Rozdział 17

487 67 13
                                    

Wieczór mijał w przyjemnej atmosferze przy ognisku, gdzie płomienie rozświetlały nasze twarze ciepłym blaskiem. Wokół nas panowała cisza, przerywana jedynie trzaskaniem drewna w ogniu i szeptami Dahlii i Eastona, którzy zdawali się być pogrążeni w swoim świecie. Ja, zajęta smażeniem sobie kiełbaski, w końcu rzuciłam okiem na bruneta, który siedział obok mnie. Skupiony trzymał kijek, na którym miał szaszłyka i co chwilę powtarzał pod nosem, że ma nadzieję, że mu to nie spadnie prosto do ogniska.

– Ale śmierdzisz, Clyde – odezwałam się nagle. – Sprayem na komary. Ohyda. Wszystkie buteleczki wypsikałeś?

– Tak. Przynajmniej nic mnie nie użre.

– W to akurat wątpię. W domu nie siedzisz pod wieczór przy otwartych oknach?

– W Holloway mam klimatyzację, więc ją włączam, zanim jakiś dziad wleci mi do środka. W sumie to rzadko jestem pogryziony – stwierdził. – Może jednak mnie nie lubią.

– Nie dziwię im się – szepnęłam, ale na tyle głośno, żeby mnie usłyszał.

– Aylin! – zaśmiał się, kręcąc z niedowierzaniem głową.

– Jak tam twoje urodziny na łonie natury, Hargrove? – zapytał go mój brat. – Lepiej niż w klubie? Czy wolałbyś być teraz na jakiejś imprezce i wyrywać dziewczyny?

– Nie wyrywam na imprezach. W sumie to mi się podoba. Poza tym wieczór się dopiero rozkręca, prawda? Polewasz, czy dalej podrywasz Dahlię?

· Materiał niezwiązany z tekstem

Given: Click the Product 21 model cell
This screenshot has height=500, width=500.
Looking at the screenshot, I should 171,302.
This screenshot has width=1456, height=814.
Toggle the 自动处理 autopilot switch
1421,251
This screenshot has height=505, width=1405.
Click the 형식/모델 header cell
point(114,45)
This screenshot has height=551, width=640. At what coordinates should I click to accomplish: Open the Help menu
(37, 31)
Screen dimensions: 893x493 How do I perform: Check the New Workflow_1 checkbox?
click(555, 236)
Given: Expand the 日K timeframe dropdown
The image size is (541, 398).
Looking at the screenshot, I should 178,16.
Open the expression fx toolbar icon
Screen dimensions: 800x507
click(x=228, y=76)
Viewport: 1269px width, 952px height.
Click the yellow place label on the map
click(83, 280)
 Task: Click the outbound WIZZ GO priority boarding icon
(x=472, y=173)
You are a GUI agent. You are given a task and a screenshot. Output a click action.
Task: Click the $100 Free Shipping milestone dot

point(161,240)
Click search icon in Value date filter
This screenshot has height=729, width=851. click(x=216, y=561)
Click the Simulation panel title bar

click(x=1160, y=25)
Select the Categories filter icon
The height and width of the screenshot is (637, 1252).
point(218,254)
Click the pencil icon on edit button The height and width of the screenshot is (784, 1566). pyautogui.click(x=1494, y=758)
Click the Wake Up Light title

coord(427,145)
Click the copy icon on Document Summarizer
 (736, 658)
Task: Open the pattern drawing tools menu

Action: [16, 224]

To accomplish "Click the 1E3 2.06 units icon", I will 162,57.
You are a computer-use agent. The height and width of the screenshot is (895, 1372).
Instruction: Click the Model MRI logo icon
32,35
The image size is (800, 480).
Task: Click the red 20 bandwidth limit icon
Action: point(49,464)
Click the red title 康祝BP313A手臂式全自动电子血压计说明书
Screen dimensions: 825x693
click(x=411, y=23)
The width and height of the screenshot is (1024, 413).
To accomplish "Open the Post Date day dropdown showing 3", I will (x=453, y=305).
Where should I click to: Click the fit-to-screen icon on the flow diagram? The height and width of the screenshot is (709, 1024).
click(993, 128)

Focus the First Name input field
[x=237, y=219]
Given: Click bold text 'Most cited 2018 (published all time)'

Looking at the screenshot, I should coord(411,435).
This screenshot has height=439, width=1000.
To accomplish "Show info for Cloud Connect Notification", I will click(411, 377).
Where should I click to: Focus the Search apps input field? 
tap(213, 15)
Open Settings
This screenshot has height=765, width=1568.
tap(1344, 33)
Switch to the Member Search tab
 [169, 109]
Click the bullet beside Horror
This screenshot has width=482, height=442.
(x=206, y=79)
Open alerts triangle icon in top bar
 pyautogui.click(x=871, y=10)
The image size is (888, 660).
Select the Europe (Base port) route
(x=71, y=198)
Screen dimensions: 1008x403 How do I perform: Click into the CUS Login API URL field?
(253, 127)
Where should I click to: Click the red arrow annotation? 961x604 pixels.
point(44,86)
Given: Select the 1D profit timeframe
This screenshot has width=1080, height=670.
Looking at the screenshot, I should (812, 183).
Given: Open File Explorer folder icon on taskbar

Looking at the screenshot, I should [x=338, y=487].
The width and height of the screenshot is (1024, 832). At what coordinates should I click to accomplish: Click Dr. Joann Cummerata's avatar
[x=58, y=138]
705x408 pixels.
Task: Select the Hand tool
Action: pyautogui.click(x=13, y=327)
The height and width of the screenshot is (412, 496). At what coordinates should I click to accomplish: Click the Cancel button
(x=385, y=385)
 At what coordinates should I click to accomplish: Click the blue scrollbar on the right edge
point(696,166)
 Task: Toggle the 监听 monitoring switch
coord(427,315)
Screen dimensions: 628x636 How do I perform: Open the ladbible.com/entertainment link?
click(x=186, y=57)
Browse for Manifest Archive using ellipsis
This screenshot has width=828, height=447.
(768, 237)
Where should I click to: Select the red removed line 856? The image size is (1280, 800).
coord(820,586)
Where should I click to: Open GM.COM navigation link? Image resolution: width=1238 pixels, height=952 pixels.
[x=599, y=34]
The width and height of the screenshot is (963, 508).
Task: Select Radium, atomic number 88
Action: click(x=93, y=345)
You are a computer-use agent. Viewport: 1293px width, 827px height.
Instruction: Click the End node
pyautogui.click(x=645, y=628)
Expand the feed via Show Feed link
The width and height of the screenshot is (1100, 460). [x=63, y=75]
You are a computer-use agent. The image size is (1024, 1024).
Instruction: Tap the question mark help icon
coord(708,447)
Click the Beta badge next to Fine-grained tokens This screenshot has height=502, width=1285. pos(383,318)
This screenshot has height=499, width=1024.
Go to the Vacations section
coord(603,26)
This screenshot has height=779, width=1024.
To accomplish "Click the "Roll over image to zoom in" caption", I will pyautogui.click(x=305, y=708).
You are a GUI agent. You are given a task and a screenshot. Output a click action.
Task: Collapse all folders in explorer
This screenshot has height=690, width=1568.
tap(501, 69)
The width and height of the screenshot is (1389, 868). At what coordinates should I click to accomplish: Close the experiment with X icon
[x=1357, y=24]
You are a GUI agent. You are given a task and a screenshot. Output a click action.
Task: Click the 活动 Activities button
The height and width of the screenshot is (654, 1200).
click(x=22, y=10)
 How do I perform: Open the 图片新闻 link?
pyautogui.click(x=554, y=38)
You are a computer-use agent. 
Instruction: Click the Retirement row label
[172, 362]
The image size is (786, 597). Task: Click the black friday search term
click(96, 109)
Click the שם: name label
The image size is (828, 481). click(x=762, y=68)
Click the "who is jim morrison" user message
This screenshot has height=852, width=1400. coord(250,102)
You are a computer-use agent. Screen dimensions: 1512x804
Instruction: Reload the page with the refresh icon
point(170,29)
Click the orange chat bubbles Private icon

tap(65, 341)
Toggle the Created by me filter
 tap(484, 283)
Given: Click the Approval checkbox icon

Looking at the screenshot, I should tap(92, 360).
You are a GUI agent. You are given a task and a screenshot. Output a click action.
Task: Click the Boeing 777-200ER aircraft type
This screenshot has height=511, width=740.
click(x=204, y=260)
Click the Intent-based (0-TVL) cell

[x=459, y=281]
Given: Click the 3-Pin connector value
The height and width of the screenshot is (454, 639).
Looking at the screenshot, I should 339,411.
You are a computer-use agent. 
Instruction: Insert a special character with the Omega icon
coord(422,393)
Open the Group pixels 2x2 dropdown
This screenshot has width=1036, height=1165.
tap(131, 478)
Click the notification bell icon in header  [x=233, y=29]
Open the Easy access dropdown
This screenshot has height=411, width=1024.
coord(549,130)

– Jedno i drugie – stwierdził Easton. – A ty co? Zamierzasz podrywać moją siostrę?

Clyde unosił lekko kącik ust, zerkając na niego.

– Pewnie powiesz mi, że mam tego nie robić, prawda? Nawet tego nie mów, bo nie chcę psuć sobie dzisiaj humoru. I tak mi się zepsuje, bo czuję, że ten pieprzony kurczak wpadnie mi zaraz do ogniska.

– My się po prostu o nią martwimy i nie chcemy, żeby cierpiała.

– Nie bój się, nie skrzywdzę twojej siostry. Po prostu dobrze się dogadujemy, prawda McLain? – Spojrzał na mnie, szukając potwierdzenia.

– Tak – odpowiedziałam, odwracając wzrok w kierunku Dahlii.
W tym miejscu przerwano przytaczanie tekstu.